Treffer: Efficient wavelet-based predictive Slepian-Wolf coding for hyperspectral imagery : Distributed source coding

Hyperspectral imagery is usually highly correlated, in some cases within each spectral band, but in particular across neighboring frequency bands. In this paper, we propose to use distributed source coding (DSC) to exploit this correlation with an eye to a more efficient hardware implementation. The theoretical underpinnings of DSC are laid out in the pioneering work of Slepian and Wolf, and Wyner and Ziv, which provide bounds on the achievable compression when encoding correlated sources with side information available at the decoder. We apply DSC principles to hyperspectral images by encoding individual images (each image representing a spectral band) under the assumption that these bands are correlated. Using DSC tools allows us to operate in open loop at the encoder, so that encoding a band does not require having access to decoded versions of (spectrally) neighboring bands. We first compute the parameters of a linear predictor to estimate the current spectral band from a neighboring one, and estimate the correlation between these two bands (after prediction). Then a wavelet transform is applied and a bit-plane representation is used for the resulting wavelet coefficients. We observe that in typical hyperspectral images, bit-planes of same frequency and significance located in neighboring spectral bands are correlated.

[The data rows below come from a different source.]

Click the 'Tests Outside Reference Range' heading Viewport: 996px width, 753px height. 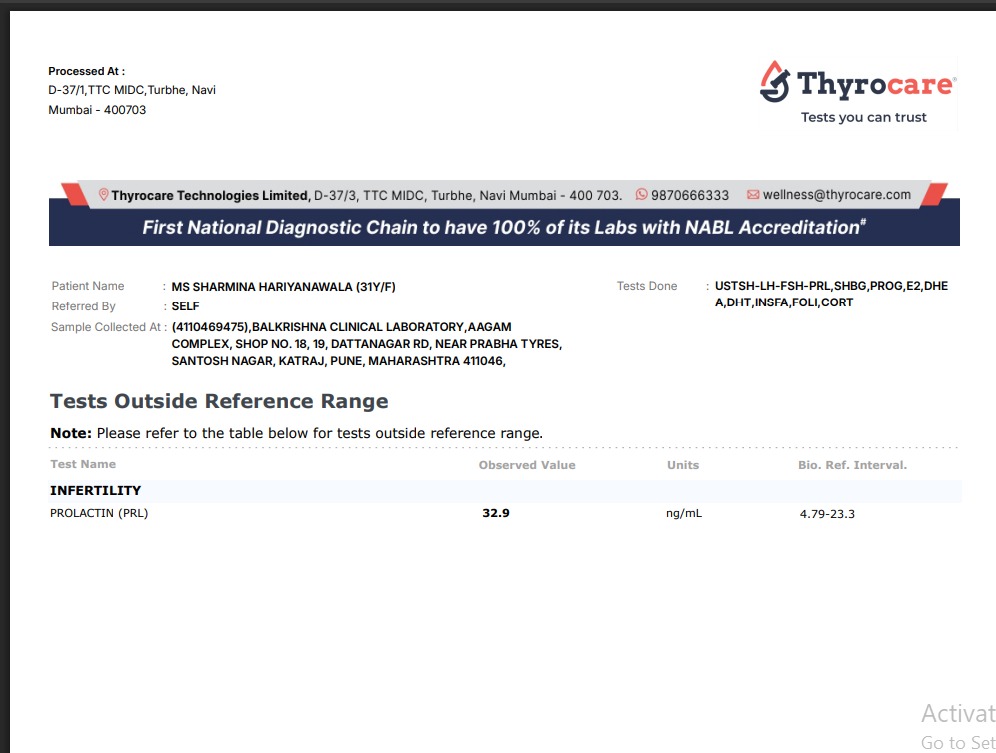[x=219, y=401]
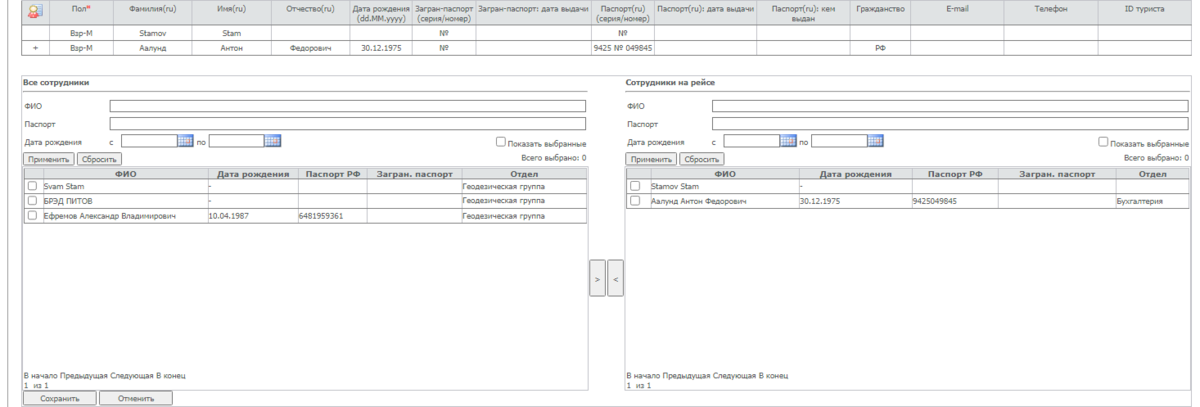1200x407 pixels.
Task: Click right arrow to add employees to flight
Action: pyautogui.click(x=597, y=280)
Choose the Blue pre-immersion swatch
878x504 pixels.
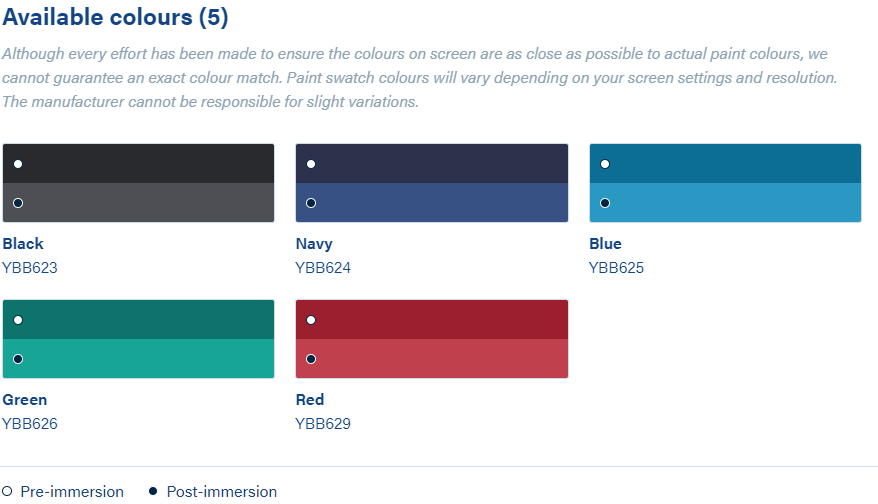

We exploit this correlation by using low-density parity-check (LDPC)-based Slepian-Wolf codes. The code rates are chosen based on the estimated correlation. We demonstrate that set partitioning of wavelet coefficients, such as that introduced in the popular SPIHT algorithm, can be combined with our proposed DSC techniques so that coefficient significance information is sent independently for all spectral bands, while sign and refinement bits can be coded using DSC. Our proposed scheme is appealing for hardware implementation as it is easy to parallelize and has modest memory requirements. In addition to these implementation advantages, our scheme can achieve competitive coding performance. Our results for high-correlation spectral bands from the NASA AVIRIS dataset show, at medium to high reconstructed qualities, gains of up to 5dB as compared to encoding the spectral bands independently using SPIHT. Our proposed techniques are also competitive compared to 3D wavelet coding methods, where filtering is applied spatially within each spectral band, as well as across spectral bands.